Dull Mortgage REIT Earnings: ETFs In Focus

The year has been marked by ups and downs for mortgage REITs that provide real estate financing through the purchase of mortgages and mortgage-backed securities (MBS). Volatile markets have been triggered by global growth worries and seesawing oil prices.

During the first half of the second quarter, chances of a rate hike kept the mREIT industry on tenterhooks. However, with the dismal jobs report in early June, followed by disappointing GDP data and weaker-than-expected manufacturing data, chances of a hike diminished substantially.

A low interest rate environment is expected to benefit the performance of mortgage REITs. These REITs finance their investments with equity and debt capital and generate profits through the spread between interest income on mortgage assets and funding costs. Lower interest rates would certainly aid their borrowing cost, pushing earnings and dividends higher. Meanwhile, these companies are buying back shares and diversifying their businesses to beat market woes.

Below we have highlighted the earnings of some of the major players in the mortgage REIT sector.

Earnings in Detail

American Capital Agency Corp. (AGNC - Analyst Report) saw second-quarter 2016 net spread and dollar roll income of 56 cents per share (excluding the estimated “catch-up” premium amortization benefit),in which was ahead of the Zacks Consensus Estimate of 51 cents. The reported figure also came in higher than 52 cents in the prior-year quarter. However, the company’s net interest income (“NII”) of $217 million missed the Zacks Consensus Estimate of $232 million but was higher than $196 million in the prior-year quarter.

As of June 30, 2016, the company’s net book value per share was $22.22, up from $22.09 as of March 31, 2016.

Another key player, Annaly Capital Management, Inc. (NLY - Analyst Report) saw second-quarter 2016 normalized core earnings per share of 29 cents, down from 41 cents earned a year ago butin line with the Zacks Consensus Estimate. NNI totaled $294 million, down 42.5% year over year but a head of the Zacks Consensus Estimate of $211 million.

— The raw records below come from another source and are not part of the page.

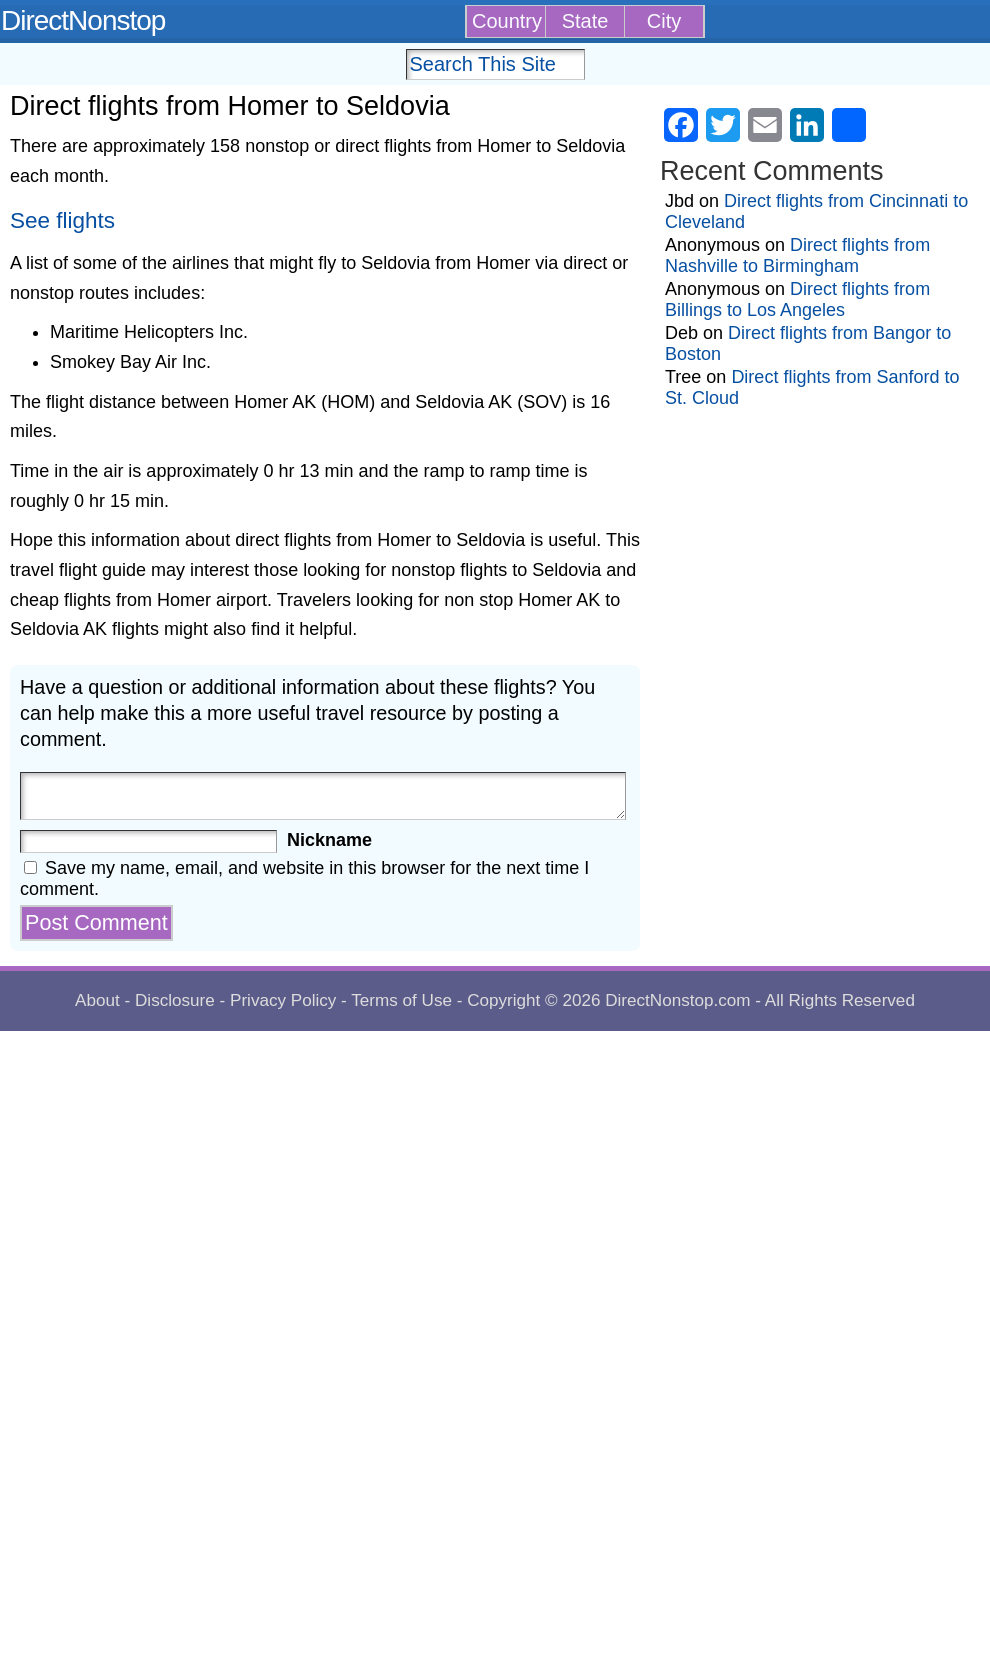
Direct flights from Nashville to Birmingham (797, 255)
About (97, 1000)
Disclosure (175, 1000)
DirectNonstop (83, 20)
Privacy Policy (283, 1000)
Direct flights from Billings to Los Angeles (797, 299)
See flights (62, 220)
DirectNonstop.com (677, 1000)
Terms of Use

Annaly’s book value per share came in at $11.50 as of June 30, 2016, compared with $11.61 as of March 31, 2016. At the end of the quarter, the company’s capital ratio (representing the ratio of stockholders’ equity to total assets) was 13.2%, down from 14.6% in the prior-year quarter.

ETFs to Watch

Despite mixed second-quarter results, these mREITs have managed to hold on to modest gains, which are expected to translate into decent performance of REIT ETFs with significant exposure to them. Below, we have highlighted two of these ETFs that are likely to remain in focus in the upcoming days.

iShares Mortgage Real Estate Capped ETF (REM - ETF report)

REM tracks the FTSE NAREIT All Mortgage Capped Index, measuring the performance of the residential and commercial mREIT market in the U.S. The fund consists of 38 securities in its basket while it charges investors 48 bps a year. American Capital and Annaly Capital are the top two holdings in the fund with a combined allocation of almost 30%. The product has amassed around $1.2 billion in its asset base and trades in an average volume of 1.5 million shares per day. It has a solid yield of 10.24%. REM gained 1.9% in the last 10 days and has a Zacks ETF Rank #2 or ‘Buy’ rating with a Medium risk outlook.

VanEck Vectors Mortgage REIT Income ETF (MORT - ETF report)

The ETF tracks the MVIS Global Mortgage REITs Index. The fund consists of 25 stocks and charges 41 bps in investor fees per year. Like REM, American Capital and Annaly Capital also occupy the top two spots in MORT, having a combined exposure of more than 25%. The fund is relatively less popular with an asset base of $106.3 million and an average volume of roughly 23,000 shares per day. It has a dividend yield of 8.25%, comparable to that of REM. MORT also gained 1.9% in the last 10 days. The fund has a Zacks ETF Rank #3 or ‘Hold’ rating with a Medium risk outlook.